Last Sunday, the Housing Ministry announced plans to issue tenders for 793 homes in Jewish neighborhoods of east Jerusalem and 394 in the settlement blocs. Last Monday, the Interior Ministry gave final approval to plans for 900 homes in East Jerusalem’s Gilo neighborhood. And last Tuesday, 26 killers went home to heroes’ welcomes in the Palestinian Authority. The connection would be glaringly obvious even to someone who didn’t know that construction in Jerusalem had hitherto been frozen since the start of the year, as Knesset Foreign Affairs and Defense Committee chairman Avigdor Lieberman publicly admitted in June. The Gilo plan, for instance, had been ready since December, but the Interior Ministry postponed approving it under pressure from Netanyahu’s office.

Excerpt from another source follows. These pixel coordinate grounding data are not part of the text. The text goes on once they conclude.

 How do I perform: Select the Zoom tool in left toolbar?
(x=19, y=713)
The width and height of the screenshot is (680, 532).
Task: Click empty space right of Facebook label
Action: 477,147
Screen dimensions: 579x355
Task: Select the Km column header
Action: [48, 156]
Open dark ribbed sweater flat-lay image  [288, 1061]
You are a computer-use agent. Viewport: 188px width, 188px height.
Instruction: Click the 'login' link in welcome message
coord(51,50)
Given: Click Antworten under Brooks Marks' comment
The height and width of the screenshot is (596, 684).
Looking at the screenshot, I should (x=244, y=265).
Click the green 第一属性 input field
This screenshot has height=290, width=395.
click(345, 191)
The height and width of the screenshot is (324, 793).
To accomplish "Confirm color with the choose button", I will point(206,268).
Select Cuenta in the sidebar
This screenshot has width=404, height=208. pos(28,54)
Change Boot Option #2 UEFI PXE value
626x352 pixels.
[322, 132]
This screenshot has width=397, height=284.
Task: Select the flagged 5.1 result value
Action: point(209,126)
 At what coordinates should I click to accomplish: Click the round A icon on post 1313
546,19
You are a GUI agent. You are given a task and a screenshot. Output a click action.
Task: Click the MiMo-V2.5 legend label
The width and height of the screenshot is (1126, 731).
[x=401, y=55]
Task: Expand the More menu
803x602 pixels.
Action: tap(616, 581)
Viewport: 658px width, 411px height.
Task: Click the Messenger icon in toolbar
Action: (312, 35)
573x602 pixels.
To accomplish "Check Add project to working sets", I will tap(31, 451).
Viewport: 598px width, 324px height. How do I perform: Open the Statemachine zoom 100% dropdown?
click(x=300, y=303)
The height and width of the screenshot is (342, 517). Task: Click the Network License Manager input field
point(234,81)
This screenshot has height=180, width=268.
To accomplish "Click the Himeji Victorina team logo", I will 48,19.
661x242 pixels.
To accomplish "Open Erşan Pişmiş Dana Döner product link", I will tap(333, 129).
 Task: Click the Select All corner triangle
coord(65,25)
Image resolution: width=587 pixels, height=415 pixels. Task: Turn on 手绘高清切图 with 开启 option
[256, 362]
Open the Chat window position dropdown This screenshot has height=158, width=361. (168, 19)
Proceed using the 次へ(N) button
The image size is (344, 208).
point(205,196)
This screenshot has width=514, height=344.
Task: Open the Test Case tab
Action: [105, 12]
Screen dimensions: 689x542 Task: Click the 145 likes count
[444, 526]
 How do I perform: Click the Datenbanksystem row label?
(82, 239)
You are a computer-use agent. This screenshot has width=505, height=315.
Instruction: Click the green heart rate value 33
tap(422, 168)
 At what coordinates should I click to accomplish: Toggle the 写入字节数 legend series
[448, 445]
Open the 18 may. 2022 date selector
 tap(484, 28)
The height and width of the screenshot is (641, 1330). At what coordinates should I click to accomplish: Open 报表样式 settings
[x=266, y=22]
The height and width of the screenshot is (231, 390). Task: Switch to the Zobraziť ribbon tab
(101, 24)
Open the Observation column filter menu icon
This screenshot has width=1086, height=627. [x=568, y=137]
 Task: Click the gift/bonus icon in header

Worse, even after this egregious prisoner release, it’s far from clear that any of these units will ever be built. Israel’s cumbersome planning process involves numerous steps before construction can start, and by Netanyahu’s orders, every project in Jerusalem or the settlements requires his approval at every step. But he has a long history of loudly announcing building plans and then quietly freezing them at the next stage, as I noted over two years ago: Plans to issue tenders are announced, but the tenders never materialize. Tenders are issued, but the winners aren’t announced. And so forth.
The reason Netanyahu has effectively frozen construction in Jerusalem for years is his fear of the anti-Israel delegitimization campaign. As American columnist Jeffrey Goldberg reported last week, US Secretary of State John Kerry thinks this campaign is the one thing Netanyahu fears as much as Iran’s nuclear program (and he deftly exploited this fear to extract concessions like the prisoners’ release).
Netanyahu’s concern about delegitimization is obviously justified. But if the goal is to fight delegitimization, the worst thing any Israeli premier could do is act as if he agreed that Israeli construction in Jerusalem – the city to which Jews prayed to return throughout 2,000 years of exile – is illegitimate.
After all, no country hesitates to build on its legitimate sovereign territory, just as Israel doesn’t hesitate to build in Tel Aviv of Haifa. Even Netanyahu’s predecessors, who offered large chunks of east Jerusalem to the Palestinians, continued building in the parts they intended to keep. Thus by fearing to build in Jerusalem, Netanyahu is effectively broadcasting doubts about Israel’s right to the city.
But if Israel has no right to Jerusalem, then it’s nothing but a thief occupying someone else’s land. And a thief who refuses to disgorge his ill-gotten gains can never hope to placate the world’s opprobrium by gestures like freezing construction or freeing murderers: Nothing less than vacating east Jerusalem and evicting its 200,000 Jewish residents will do.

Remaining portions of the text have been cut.